- **Assignment**: Copy out the entries that follow, exactly as written.

- **The records**:
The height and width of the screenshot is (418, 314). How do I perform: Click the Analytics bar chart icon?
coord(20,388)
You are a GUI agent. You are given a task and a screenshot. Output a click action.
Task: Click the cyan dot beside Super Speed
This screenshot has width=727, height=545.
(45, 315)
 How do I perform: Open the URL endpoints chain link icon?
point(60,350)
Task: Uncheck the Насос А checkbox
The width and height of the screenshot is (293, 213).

- **Task response**:
The height and width of the screenshot is (418, 314). How do I perform: Click the Analytics bar chart icon?
coord(20,388)
You are a GUI agent. You are given a task and a screenshot. Output a click action.
Task: Click the cyan dot beside Super Speed
This screenshot has width=727, height=545.
(45, 315)
 How do I perform: Open the URL endpoints chain link icon?
point(60,350)
Task: Uncheck the Насос А checkbox
The width and height of the screenshot is (293, 213).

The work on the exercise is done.